Department chairs, search committees, and faculty members need tools to plan, conduct, and evaluate faculty searches in a way that will lead to more equitable processes and more diverse candidate pools.
The resources offered below are research-based and represent the best practices in diversity and equity-oriented academic recruitment—e.g. the University of Michigan’s STRIDE Committee (Committee on Strategies and Tactics for Recruiting to Improve Diversity and Excellence) and research stemming from the National Science Foundation’s ADVANCE Program, which provides grants to enhance the systemic factors that support diversity, equity and inclusion in the academic profession and workplaces.
Best practices to achieve diversity and excellence must include using active recruitment techniques that your department may have not used before. Review these resources to enhance the diversity of your recruitment efforts:
- Admin 101: How to Actively Recruit Faculty Members (Chronicle of Higher Education). Part of a series about active recruitment and it can improve faculty diversity.
- 5 Ways to Make a Real Improvement in Hiring Black Professors (Chronicle of Higher Education).
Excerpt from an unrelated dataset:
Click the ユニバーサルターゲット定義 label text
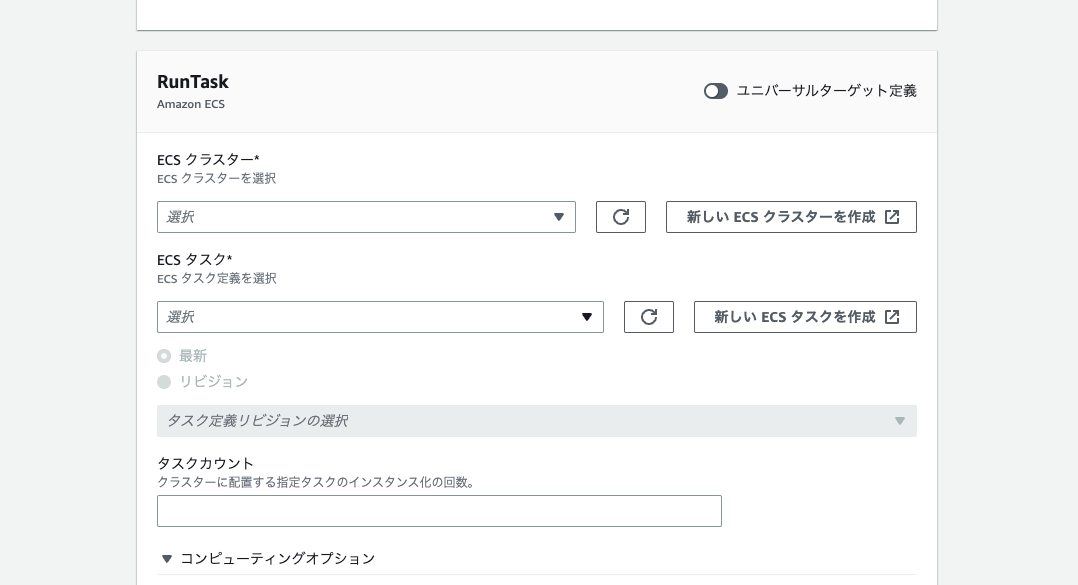1078x585 pixels. 826,91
Practices San Diego State University used to increase its Black faculty members.
- Ten best practices for diversity and excellence (University of Michigan, STRIDE). These practices are based on extensive research from the University of Michigan ADVANCE/STRIDE program.
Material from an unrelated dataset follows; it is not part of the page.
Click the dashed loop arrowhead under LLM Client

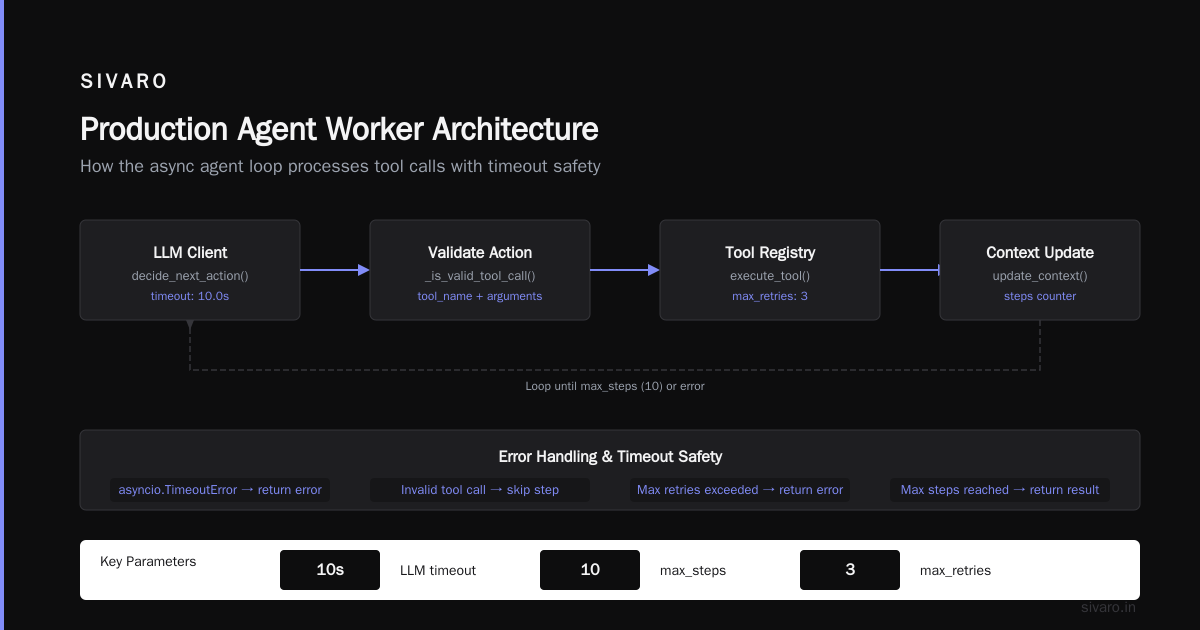tap(190, 326)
- Don’t just search, recruit! Although this article from the Chronicle of Higher Education was published in 2007, the strategies are still informative and relevant today.
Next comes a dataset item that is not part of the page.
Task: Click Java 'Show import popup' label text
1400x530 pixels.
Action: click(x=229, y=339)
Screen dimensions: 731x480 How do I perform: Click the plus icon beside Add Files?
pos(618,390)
- Top 10 Steps for Advancing Diversity, Equity and Inclusion in Higher Education (PeopleAdmin). PeopleAdmin is an organization that provides solutions to the higher education sector.
- Search is a verb (University of Michigan, STRIDE). This is a diversity recruitment map to facilitate intentional recruitment practices.
- Special effort strategies to identify underrepresented applicants (University of Houston Advance). This resource provides several strategies to identify applicants from underrepresented groups.
- Use this interactive tool to identify the diverse faculty pipeline in your discipline. This resource (created by Cornell University) shows the top 50 universities graduating the largest number of PhDs. It provides results highlighting the number of PhDs awarded to women and members of historically excluded and underrepresented groups. Cornell created this interactive resource with data from the National Center for Education Statistics.
- The Southern Region Education Board (SREB), is a non-profit educational organization that helps educators strengthen student learning through professional development. For more than 25 years, SREB has organized the Institute on Teaching and Mentoring Conference, the largest gathering of doctoral scholars from historically excluded and underrepresented groups in the country. The Institute provides its doctoral scholars with the training and mentoring necessary to survive the rigors of graduate school, earn their doctoral degree and succeed as faculty members. The conference attracts about 1,000 PhD students and hundreds of recruiters from top universities.
- If you have faculty positions you wish to advertise at the Institute’s 2021 conference, please contact Dr. Millie Rivera, director of Diversity, Inclusion, and Well-being.
- SREB also provides member universities with free advertising of faculty positions to its alumni and current doctoral scholars.
The University of Wisconsin-Madison’s Women in Science and Engineering Program (Wiseli) recently published a website that lists a comprehensive list of diversity-enhancing recruiting resources for search committees. The list includes STEM fields, Social Sciences, Humanities, Clinical Sciences, and Professional Schools. While the list is still a work in progress, it is extensive and worth checking regularly.
The following books can also enhance the effectiveness of search committees and departmental search practices:
- An Inclusive Academy: Achieving Diversity and Excellence (Stewart and Valian, 2018).
- Search Committees: A Comprehensive Guide to Successful Faculty, Staff, and Administrative Searches (Lee, 2014).